Die Ausstellungsräume befinden sich in den beiden oberen Stockwerken. Die Folge ist, dass der Besucher einiges an Treppen zu bewältigen hat. Wie schafft man es, die Besucher dazu zu animieren, ist Peis Frage. In seinen Museumsbauten, zumal dem Ostflügel der National Gallery in Washington beantwortet er sie mit gewaltigem Foyer und einer einladenden Treppenanlage, die den Besucher wie von selbst hinaufträgt in die verzweigenden Galerieräume. In Berlin hat Pei als Blickfang eine stählerne Wendeltreppe zwischen den beiden Ausstellungsgeschossen vor die Glasfassade des Gebäudes gehängt - wer sie betreten will, gelangt ganz selbstverständlich in die Ausstellungsräume, die auf jeder dieser beiden Etagen rund 550 Quadratmeter messen.
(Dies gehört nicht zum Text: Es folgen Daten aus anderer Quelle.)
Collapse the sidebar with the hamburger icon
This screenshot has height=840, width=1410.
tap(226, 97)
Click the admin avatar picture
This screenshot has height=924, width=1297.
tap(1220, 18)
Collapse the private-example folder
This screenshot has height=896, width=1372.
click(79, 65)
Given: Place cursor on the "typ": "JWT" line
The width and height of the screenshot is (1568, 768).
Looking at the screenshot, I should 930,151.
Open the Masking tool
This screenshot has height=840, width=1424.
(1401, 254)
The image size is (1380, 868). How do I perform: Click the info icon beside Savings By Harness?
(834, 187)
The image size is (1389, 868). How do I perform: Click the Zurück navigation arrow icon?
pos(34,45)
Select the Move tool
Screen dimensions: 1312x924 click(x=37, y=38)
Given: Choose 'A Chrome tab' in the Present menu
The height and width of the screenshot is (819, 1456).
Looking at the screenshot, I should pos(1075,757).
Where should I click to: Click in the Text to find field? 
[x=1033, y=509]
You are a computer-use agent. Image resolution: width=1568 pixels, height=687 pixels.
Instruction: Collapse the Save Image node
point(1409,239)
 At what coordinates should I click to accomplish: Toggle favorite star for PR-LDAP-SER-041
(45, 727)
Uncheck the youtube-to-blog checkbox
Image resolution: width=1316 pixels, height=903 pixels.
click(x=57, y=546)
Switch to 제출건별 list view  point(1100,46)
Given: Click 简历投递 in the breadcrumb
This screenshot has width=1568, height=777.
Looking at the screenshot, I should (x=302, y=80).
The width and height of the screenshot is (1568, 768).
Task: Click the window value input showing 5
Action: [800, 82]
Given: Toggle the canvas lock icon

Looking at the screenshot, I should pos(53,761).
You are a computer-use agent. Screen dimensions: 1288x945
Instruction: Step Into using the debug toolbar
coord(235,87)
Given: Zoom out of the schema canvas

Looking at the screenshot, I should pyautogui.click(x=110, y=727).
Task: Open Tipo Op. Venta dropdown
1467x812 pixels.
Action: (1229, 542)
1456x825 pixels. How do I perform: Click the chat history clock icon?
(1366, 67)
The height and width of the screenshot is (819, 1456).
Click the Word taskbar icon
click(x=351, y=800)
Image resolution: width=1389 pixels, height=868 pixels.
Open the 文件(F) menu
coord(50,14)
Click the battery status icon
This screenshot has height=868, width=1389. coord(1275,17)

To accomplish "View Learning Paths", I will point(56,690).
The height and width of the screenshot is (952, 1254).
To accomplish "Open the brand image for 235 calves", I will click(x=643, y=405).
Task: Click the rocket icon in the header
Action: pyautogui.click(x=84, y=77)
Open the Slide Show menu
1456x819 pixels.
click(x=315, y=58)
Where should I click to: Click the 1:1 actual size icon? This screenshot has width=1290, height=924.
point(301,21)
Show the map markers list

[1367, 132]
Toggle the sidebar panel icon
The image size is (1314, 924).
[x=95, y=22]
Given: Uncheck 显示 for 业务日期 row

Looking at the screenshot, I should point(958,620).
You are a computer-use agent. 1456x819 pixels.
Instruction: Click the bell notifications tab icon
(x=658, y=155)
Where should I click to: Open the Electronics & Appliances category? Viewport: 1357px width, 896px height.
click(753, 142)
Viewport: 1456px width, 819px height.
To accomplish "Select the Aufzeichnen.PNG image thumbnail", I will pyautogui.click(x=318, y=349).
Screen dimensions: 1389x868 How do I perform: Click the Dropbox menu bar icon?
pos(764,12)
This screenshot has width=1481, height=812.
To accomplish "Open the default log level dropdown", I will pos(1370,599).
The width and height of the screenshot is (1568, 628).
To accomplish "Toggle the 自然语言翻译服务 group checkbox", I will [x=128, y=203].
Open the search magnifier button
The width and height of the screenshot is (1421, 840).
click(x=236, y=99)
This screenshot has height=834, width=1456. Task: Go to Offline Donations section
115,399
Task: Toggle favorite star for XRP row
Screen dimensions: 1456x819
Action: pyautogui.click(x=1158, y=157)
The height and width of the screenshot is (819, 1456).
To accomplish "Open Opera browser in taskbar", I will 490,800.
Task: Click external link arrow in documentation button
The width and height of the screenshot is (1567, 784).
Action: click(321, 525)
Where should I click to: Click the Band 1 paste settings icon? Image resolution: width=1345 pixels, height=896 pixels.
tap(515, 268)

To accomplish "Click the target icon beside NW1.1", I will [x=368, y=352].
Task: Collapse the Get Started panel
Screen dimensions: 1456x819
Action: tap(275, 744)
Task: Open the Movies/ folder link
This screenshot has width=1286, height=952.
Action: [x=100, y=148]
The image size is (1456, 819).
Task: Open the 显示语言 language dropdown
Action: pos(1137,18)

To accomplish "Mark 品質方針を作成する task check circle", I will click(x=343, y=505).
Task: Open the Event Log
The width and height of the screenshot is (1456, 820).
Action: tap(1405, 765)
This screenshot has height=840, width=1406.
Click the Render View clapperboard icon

Im Untergeschoss, geschützt vom ansonsten reichlich einfallenden Tageslicht, sind weitere 1054 Qudaratmeter für empfindlichere Objekte vorhanden, während das Erdgeschoss als Verteilerfläche dient.

Dreieck und Treppe - das sind die beiden Themen. Das eigentliche Gebäude ist dreieckig mit abgerundeter Ecke, die Glasfassade folgt diesem Schwung wie ein vorgehängter curtain wall. Den Grundflächen hat Pei mal dreieckige Ausbuchtungen hinzugefügt, mal in sie dreieckige Aussparungen eingeschnitten; allemal befenstert, ergeben sich aus den Obergeschossen jeweils andere Ausblicke auf die Umgebung, von der Museumsinsel mit Altem Museum bis zur Neuer Wache auf der anderen Seite. Schinkel erwähnt Pei immer wieder. "Er war der erste Architekt, auf den ich während meines Studiums aufmerksam wurde", erzählt er, der von 1935 an in Harvard bei Bauhaus-Gründer Walter Gropius studiert hat. An Schinkel hebt Pei dessen "Vielseitigkeit" hervor, und zweifellos meint er dabei auch sich selbst. "Der Grund, warum ich den Auftrag angenommen habe, liegt darin, dass das Grundstück zwischen zwei Schinkel-Bauten liegt. Ich wollte eine Verbindung herstellen." Das Schauhaus bezeichnet er als "meine persönliche Hommage an Schinkel".

Hommage, nicht Anbiederung: I.M. Peis Gebäude ist ein ganz eigenständiges Werk, der Moderne verpflichtet, aber dem Klassizismus nicht abhold. Es ist von einer in Berlin seltenen urbanen Eleganz, es macht mit seinem gerundeten Schwung und der spiralförmigen Außentreppe eine große Geste, ohne dass es sich ungebührlich nach vorne drängt. Es macht darauf aufmerksam, dass da hinten etwas ist, in der Ecke hinterm Zeughaus - und man darf sicher sein, dass es, einmal fertiggestellt, die hochgespannte Erwartung im Inneren nicht enttäuscht.